I nod, hoping for the best where my friend is concerned. I feel so messed up right now, so powerless. I look to the back where I stashed my duffle, then grab my hat off the seat.

“I’ll see you at five-thirty?”

“We’ll be here.”

Grace looks surprised when she opens the door, and smiles as she takes me in from head to toe. I went all out, medals and ribbons and everything. I’m standing at attention and I don’t return her smile. I try, but just can’t do it.

“Hot damn,” Reese calls out from the kitchen.

“You clean up nice, Sergeant,” Frannie adds from her spot on the couch.

Grace’s expression changes as the moment drags on, and the girls, no doubt sensing the vibe, share a look and then retreat to one of the back bedrooms.

“You’re leaving.”

“I just got the call. I’m due to report tomorrow morning.” She looks around me to see if anyone else is outside. “Eli’s father just dropped me off. They’re coming back to get me at five-thirty. I just assumed that I’d—”

“Stay with me.”

“Yes.”

She stands up on her toes and places a soft kiss on my lips. “We’ll make it a night to remember.”

And it’s not all doom and gloom, not the sad farewell I was dreading. No, Grace makes a point of ordering fried chicken that’s a close second to the world-famous chicken we shared on our first date, in addition to mashed potatoes, macaroni dripping with cheese, and she even tacks on some sauteed green beans and corn fritters so that I eat some vegetables. And after the girls clear out to catch a movie in town, I hear a knock on the door twenty minutes later to discover a bag with two pieces of banana cream cheesecake inside—my favorite.

Grace uncorks a bottle of wine and sets the table for us. She’s keeping up a brave front, but I know she feels the same way I do. Taking a seat across from me, she raises her glass to mine. “Here’s to the future, Sergeant Erikson.”

“To the future,” I repeat, clinking my glass against hers.

I notice she takes a big gulp of her wine before saying, “I hope your first leave is stateside and that it’s soon.”

I smile at her, knowing that’s optimism and not the reality. I doubt I’ll be seeing Grace anytime before next summer at the very earliest, but I don’t need to tell her that now.

“Be right back,” I tell her as I go into her room.

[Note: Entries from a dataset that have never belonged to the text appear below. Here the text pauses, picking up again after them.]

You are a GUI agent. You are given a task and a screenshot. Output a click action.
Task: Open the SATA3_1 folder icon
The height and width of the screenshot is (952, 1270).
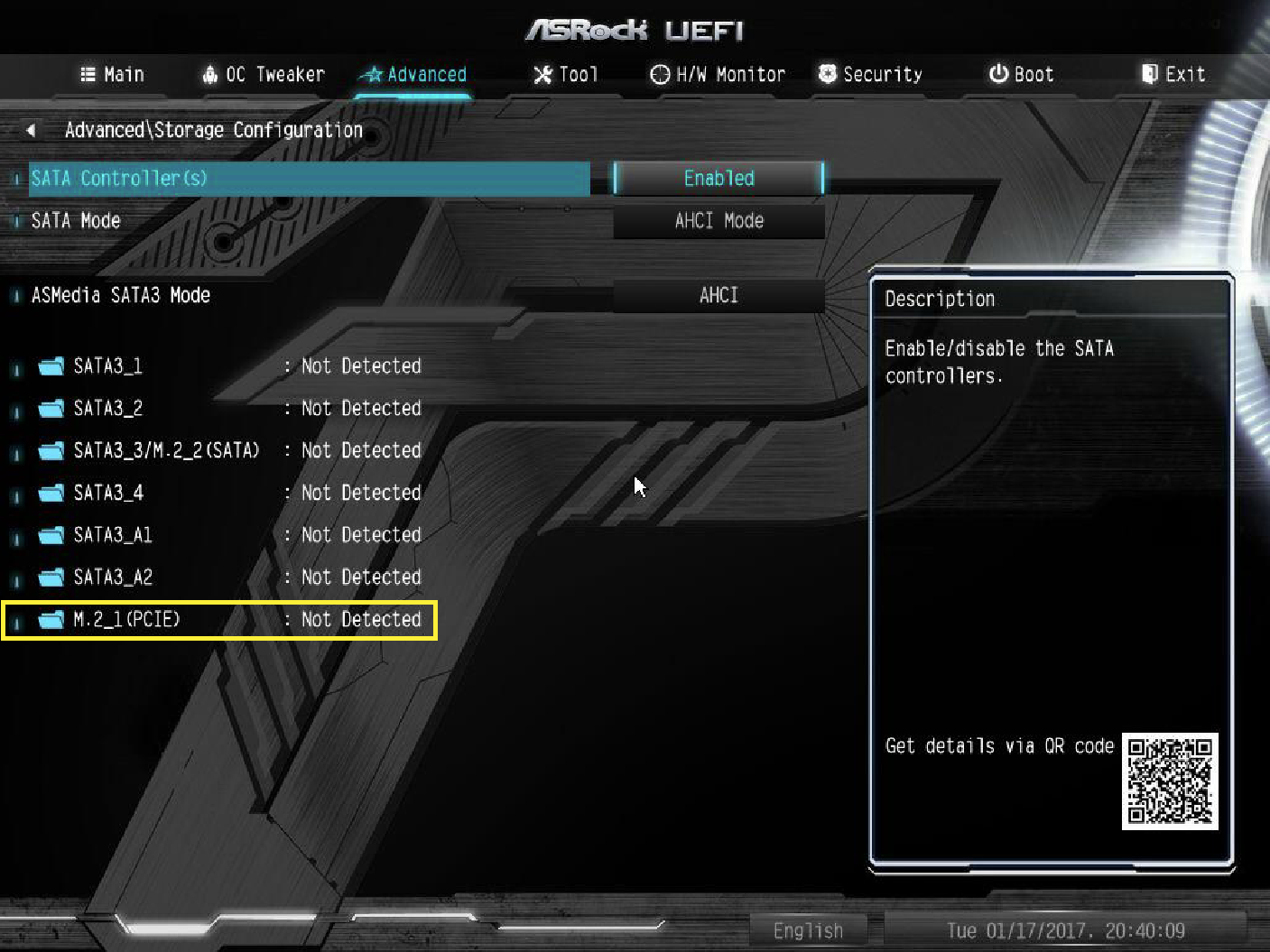coord(51,365)
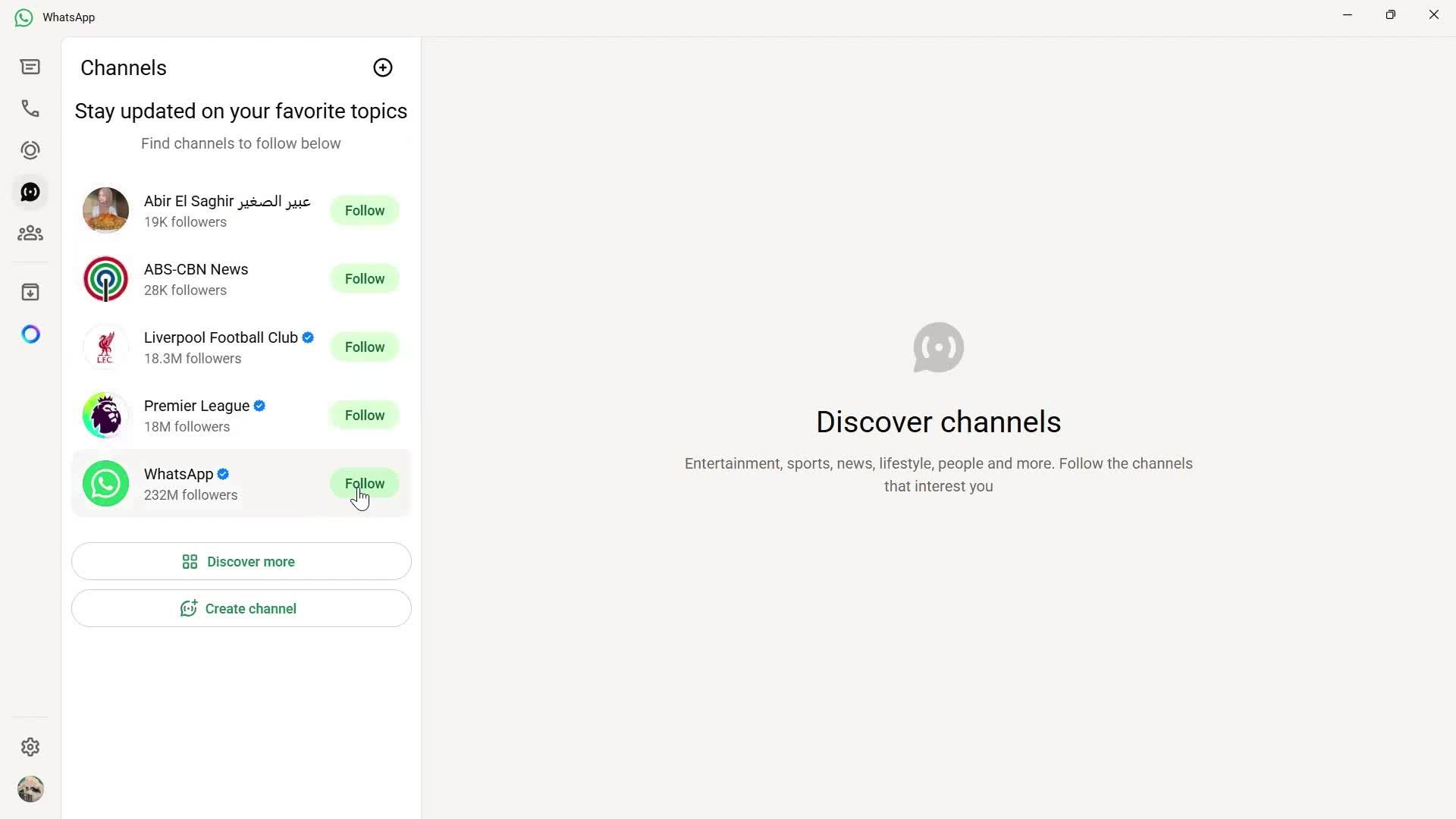Click the WhatsApp logo in the title bar
This screenshot has height=819, width=1456.
coord(22,17)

I have a pair of sweats I left here and a t-shirt , and I do change out of my dress blues into them, but first I tuck the letter I wrote to Grace in the top drawer of her nightstand.

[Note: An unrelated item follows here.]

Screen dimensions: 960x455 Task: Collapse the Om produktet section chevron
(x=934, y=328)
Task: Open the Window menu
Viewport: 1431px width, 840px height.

I wrote it a few days ago, back in that basement cafeteria she took me to the first day we had lunch together. I sat down about an hour before I was scheduled to meet up with Grace, then proceeded to pour my heart out onto two pages, both back and front. I haven’t read it over since that afternoon, for fear that I’ll find it too sappy, too desperate, too something. I think I covered just about everything I’m feeling in that letter, and screw being embarrassed, it’s best if she knows exactly where I stand.

“I can’t show up with grease on my uniform, and the elastic waistband,” I snap at my sweats, “means that I can stuff myself full of fried chicken.”